- WHAT IS NEEDED:
The response must consist of the lines below from the one with "This screenshot has width=754, height=800." through the one with "Task: Click the page icon for 8.4 促销落地页", exactly as they appear and with both ends kept.

- DATA EXTRACTS:
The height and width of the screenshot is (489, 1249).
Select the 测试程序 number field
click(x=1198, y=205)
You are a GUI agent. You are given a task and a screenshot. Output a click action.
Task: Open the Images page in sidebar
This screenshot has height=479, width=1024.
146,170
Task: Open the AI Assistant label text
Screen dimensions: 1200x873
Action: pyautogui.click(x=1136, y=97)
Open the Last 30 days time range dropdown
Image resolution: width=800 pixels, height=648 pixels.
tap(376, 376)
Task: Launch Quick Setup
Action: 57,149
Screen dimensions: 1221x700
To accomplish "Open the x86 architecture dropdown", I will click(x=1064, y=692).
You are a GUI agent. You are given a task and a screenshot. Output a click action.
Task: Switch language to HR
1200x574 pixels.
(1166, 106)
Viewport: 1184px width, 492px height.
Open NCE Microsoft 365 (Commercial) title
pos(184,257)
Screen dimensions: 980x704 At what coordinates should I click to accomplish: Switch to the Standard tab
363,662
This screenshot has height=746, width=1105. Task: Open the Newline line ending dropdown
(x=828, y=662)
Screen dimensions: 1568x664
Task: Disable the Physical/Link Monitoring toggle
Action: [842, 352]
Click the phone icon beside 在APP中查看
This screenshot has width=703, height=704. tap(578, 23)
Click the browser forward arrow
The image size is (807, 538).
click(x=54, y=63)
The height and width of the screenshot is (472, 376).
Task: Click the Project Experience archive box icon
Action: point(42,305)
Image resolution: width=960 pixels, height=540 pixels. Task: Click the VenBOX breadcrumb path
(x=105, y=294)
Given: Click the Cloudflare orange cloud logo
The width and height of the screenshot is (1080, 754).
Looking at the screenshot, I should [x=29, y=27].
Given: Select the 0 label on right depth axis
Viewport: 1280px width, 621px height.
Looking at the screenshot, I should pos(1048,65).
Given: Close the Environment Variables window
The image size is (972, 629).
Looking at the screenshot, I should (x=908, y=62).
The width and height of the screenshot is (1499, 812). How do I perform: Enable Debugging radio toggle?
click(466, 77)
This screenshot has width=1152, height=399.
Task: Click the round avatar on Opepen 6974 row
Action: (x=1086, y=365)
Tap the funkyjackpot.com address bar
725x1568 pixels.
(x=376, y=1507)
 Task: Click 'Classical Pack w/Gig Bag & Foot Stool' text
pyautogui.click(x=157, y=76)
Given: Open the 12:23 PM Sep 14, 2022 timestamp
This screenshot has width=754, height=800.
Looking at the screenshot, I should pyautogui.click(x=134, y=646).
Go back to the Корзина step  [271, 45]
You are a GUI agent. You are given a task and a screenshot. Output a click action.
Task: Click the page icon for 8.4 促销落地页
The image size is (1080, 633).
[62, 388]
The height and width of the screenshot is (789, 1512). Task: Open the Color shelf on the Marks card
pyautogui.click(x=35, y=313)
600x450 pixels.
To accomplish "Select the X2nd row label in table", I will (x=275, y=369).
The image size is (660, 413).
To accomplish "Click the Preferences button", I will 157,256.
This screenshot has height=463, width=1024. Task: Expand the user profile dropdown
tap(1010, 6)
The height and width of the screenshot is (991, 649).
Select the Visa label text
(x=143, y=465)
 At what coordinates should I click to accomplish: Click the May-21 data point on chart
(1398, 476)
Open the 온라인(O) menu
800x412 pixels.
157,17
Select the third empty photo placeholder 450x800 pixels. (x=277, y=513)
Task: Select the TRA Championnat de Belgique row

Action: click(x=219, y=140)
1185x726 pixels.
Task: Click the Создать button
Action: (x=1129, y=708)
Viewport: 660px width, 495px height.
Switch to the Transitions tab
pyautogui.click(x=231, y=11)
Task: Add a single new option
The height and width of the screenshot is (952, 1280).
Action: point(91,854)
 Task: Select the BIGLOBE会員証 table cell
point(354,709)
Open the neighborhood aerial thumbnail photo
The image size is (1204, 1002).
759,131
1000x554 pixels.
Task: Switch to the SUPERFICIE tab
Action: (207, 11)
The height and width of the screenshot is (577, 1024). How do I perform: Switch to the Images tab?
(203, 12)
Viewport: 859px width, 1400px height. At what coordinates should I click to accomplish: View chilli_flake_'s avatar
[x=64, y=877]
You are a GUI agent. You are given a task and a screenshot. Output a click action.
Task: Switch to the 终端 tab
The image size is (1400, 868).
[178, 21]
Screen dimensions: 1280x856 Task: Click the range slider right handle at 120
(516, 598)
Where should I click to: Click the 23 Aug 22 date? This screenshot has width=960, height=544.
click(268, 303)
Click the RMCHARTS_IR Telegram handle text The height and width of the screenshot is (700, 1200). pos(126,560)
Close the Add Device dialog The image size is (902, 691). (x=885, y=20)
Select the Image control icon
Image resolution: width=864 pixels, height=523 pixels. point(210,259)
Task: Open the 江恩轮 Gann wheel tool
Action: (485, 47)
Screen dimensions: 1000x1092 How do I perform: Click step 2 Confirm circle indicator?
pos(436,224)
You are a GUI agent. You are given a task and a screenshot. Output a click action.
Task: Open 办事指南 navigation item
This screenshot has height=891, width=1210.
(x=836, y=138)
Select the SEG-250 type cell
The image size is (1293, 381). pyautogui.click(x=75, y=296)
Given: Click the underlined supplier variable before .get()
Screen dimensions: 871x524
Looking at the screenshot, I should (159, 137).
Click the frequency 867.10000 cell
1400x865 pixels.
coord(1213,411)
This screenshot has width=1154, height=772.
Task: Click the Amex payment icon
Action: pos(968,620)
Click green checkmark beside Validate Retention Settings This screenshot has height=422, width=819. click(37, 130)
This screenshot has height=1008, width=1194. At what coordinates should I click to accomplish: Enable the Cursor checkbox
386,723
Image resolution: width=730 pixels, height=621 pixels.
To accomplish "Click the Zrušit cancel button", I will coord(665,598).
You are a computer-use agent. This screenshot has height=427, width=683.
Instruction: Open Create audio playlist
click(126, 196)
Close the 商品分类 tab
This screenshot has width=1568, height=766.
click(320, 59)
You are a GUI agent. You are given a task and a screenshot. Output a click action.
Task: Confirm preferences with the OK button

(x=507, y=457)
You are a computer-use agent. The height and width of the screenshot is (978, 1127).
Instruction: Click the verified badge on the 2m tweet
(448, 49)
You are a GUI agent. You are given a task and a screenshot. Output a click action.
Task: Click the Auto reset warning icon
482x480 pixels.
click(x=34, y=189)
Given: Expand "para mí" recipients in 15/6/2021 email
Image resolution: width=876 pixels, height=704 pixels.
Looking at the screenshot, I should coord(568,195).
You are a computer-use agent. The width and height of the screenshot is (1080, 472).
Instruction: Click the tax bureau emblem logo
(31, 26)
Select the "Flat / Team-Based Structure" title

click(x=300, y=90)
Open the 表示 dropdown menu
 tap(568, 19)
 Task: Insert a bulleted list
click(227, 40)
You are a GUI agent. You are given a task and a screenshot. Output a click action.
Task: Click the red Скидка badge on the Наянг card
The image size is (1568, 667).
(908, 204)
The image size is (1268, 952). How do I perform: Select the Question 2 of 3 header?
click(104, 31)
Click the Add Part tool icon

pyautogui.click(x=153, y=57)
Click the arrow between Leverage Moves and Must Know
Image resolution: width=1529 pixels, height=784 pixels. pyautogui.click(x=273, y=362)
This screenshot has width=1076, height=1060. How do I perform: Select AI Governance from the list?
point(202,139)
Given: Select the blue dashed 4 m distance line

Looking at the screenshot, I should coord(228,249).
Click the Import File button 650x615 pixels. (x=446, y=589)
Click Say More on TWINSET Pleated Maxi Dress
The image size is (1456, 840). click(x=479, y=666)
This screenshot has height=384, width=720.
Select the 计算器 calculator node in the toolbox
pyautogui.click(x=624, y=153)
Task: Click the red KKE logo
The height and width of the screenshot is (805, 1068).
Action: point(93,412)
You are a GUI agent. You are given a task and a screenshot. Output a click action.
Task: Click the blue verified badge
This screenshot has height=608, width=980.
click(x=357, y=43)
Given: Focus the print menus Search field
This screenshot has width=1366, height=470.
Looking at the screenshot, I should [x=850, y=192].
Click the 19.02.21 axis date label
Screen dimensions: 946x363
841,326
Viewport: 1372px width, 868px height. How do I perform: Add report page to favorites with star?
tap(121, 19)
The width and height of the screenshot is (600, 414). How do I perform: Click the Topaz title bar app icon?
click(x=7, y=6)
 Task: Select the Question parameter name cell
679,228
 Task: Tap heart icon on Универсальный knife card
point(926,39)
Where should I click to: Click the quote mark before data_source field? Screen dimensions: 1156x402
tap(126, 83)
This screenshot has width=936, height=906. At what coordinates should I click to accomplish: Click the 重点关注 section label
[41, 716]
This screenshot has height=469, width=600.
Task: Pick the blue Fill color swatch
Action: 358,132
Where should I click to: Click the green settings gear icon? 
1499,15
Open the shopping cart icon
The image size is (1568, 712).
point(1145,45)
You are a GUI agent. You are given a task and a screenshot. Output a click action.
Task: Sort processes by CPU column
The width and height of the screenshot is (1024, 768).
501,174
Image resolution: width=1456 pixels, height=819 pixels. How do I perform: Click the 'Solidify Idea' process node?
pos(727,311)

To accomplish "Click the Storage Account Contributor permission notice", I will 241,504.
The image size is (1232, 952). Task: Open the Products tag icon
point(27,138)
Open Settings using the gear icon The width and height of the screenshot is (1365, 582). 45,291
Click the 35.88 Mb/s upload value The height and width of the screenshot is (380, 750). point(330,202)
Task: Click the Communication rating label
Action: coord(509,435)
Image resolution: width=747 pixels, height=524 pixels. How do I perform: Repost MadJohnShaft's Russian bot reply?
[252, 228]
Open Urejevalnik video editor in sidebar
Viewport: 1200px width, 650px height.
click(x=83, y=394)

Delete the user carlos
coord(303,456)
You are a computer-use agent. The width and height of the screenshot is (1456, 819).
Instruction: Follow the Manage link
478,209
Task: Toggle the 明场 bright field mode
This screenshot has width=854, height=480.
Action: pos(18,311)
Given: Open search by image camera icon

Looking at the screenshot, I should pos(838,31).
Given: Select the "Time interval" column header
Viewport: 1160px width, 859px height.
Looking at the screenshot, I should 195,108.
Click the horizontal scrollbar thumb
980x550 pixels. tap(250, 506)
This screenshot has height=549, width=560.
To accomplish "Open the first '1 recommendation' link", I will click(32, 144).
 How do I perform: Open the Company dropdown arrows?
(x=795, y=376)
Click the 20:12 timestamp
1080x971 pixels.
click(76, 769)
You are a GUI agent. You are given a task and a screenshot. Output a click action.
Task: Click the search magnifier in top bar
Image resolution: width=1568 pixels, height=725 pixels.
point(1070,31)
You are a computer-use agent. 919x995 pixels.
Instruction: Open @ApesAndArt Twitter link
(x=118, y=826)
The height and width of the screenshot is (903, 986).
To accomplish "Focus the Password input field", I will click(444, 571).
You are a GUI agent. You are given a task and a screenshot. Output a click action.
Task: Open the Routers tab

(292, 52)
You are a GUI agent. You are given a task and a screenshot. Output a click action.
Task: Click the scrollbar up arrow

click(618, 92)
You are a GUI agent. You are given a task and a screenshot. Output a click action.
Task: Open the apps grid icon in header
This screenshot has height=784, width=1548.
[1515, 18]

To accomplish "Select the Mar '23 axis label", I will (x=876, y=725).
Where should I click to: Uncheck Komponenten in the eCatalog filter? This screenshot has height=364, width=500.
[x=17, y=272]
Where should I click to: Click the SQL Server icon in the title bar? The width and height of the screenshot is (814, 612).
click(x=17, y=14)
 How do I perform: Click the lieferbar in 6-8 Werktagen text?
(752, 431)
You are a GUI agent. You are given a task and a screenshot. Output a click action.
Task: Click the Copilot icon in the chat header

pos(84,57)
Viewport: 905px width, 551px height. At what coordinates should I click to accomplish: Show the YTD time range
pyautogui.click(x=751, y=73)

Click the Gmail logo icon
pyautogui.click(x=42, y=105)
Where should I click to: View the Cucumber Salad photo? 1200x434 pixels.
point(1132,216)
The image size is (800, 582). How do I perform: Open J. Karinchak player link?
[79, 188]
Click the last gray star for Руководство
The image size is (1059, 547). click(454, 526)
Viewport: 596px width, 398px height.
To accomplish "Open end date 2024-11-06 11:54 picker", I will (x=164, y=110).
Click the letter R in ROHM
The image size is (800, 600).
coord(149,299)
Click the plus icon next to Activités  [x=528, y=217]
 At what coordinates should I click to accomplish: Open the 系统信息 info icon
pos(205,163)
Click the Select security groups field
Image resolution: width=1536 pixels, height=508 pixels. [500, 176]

- THE COMPLETED TASK:
This screenshot has width=754, height=800.
Looking at the screenshot, I should pyautogui.click(x=134, y=646).
Go back to the Корзина step  [271, 45]
You are a GUI agent. You are given a task and a screenshot. Output a click action.
Task: Click the page icon for 8.4 促销落地页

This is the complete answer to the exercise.